[THE RECORDS]

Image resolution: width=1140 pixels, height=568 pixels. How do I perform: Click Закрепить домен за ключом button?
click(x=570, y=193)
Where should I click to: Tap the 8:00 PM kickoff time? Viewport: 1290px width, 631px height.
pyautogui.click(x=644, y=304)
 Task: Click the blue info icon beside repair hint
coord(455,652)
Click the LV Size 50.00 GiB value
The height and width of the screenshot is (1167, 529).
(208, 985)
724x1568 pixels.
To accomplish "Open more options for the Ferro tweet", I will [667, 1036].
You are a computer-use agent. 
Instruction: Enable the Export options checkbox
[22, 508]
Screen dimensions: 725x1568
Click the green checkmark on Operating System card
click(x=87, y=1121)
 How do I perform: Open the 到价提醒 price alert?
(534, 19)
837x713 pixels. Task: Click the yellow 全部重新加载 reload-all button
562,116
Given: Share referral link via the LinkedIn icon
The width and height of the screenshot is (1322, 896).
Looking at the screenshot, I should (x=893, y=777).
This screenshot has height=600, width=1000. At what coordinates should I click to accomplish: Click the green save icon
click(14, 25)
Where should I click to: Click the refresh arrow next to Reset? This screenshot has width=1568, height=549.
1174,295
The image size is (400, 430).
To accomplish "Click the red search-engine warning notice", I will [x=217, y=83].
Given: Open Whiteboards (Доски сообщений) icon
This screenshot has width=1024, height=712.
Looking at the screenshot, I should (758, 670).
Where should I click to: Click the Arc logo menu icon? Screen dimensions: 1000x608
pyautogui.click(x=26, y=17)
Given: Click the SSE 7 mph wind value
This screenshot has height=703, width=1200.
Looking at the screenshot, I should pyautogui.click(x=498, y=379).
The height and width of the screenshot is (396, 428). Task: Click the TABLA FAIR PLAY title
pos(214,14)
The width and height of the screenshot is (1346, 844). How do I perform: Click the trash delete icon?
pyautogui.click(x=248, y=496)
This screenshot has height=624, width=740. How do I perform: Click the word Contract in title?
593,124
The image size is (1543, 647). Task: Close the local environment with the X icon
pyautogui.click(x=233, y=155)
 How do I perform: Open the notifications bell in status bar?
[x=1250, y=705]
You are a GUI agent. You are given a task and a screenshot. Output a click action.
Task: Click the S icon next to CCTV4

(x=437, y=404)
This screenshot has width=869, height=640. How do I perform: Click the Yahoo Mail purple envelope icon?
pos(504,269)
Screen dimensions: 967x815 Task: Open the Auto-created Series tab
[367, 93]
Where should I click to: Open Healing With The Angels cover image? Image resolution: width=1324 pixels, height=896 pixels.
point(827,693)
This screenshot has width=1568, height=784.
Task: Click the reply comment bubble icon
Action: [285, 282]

[/THE RECORDS]

EXERCISE PROMPT: The answer should be nothing more than the lines from the one with "How do I perform: Open the notifications" through the end of the entries, restated word for word.

SOLUTION TO THE PROBLEM:
 How do I perform: Open the notifications bell in status bar?
[x=1250, y=705]
You are a GUI agent. You are given a task and a screenshot. Output a click action.
Task: Click the S icon next to CCTV4

(x=437, y=404)
This screenshot has width=869, height=640. How do I perform: Click the Yahoo Mail purple envelope icon?
pos(504,269)
Screen dimensions: 967x815 Task: Open the Auto-created Series tab
[367, 93]
Where should I click to: Open Healing With The Angels cover image? Image resolution: width=1324 pixels, height=896 pixels.
point(827,693)
This screenshot has width=1568, height=784.
Task: Click the reply comment bubble icon
Action: [285, 282]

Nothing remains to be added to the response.